*EXCERPTED PASSAGE*

═══

Today began in beautiful Chicoteague Island Va. We have been blessed to own a vintage 1961 Marlette trailer that sits back on a quiet lane. It’s really groovy and the same age as Phil and he is also very groovy! But the grooviest thing about it is that for the past week our little family has called this home. Snuggled in probably 500 square feet we had some awesome together time. We saw a beautiful side of Daniela that she had kept under wraps. We swam in the ocean, hung out and did nothing, laughed at lobsters and relaxed. 

D had a habit of waking up Peter each day by singing "PEEETER YUM YUMS", at the sound of which he would very groggily pop out of bed and stumble to the kitchen and await her next command. So we heard that a lot…PEEEETER YUM YUMS .... and she would sometimes trick him by giving him an empty raisin box.  He would give her a look and each time try not to fall for her shenanigans. He loves the game they play and so does she. She shares with him enough food for there to be a good chance of yummys so he plays the game even if it's an empty box of raisins.

We left and drove. The normal 5 hour trip was seriously compromised with traffic…7 hours later we safely arrived in Bethlehem. Everyone went to their corners to unpack and re enter our home world…our house looked ginormous after a week at the groovy surf shack. Finally dinner…PEETER YUM YUMS she calls sweetly. Pasta she says in perfect English, Spaghetti she adds…. She is learning more than I realize.

═══

*SUPPLIED MATERIAL*
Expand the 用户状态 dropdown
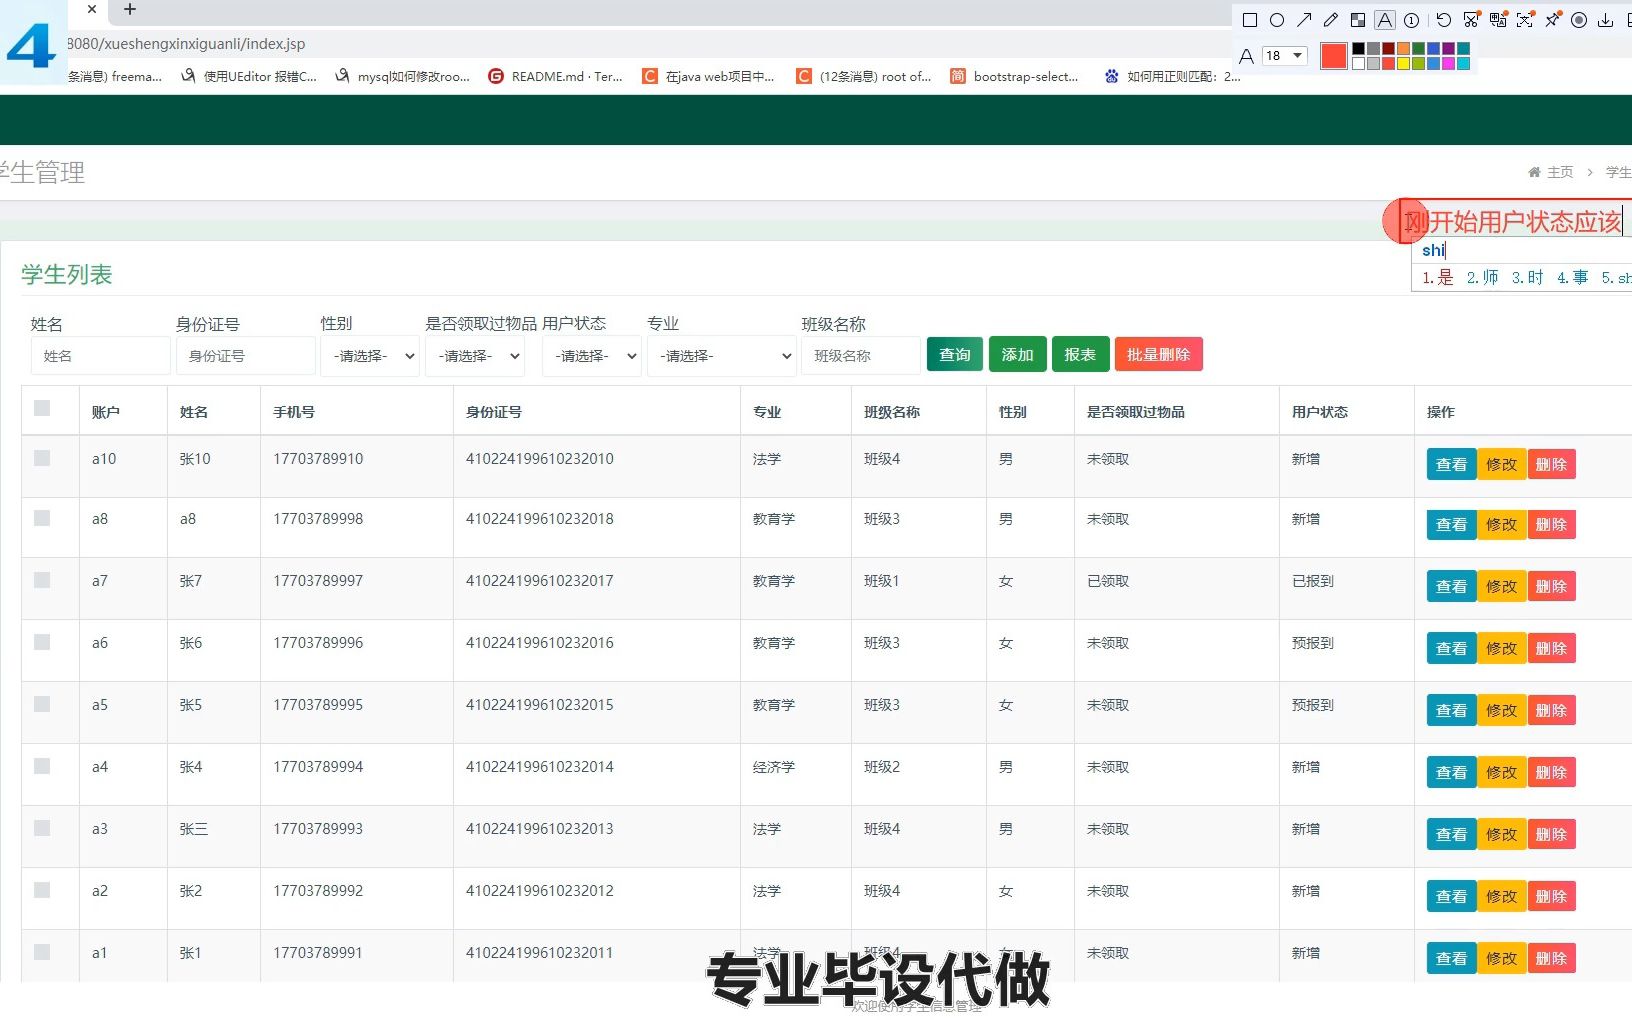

═══

*WRITTEN INSTRUCTION*
Using the blog excerpt about the family's week in a vintage trailer, answer:
1. What year and make is the trailer?
2. What did D sometimes give Peter to trick him?
3. How long did the drive to Bethlehem take?
Answer from the text alone.

*RESPONSE TO THIS TASK*
1. A 1961 Marlette.
2. An empty raisin box.
3. 7 hours.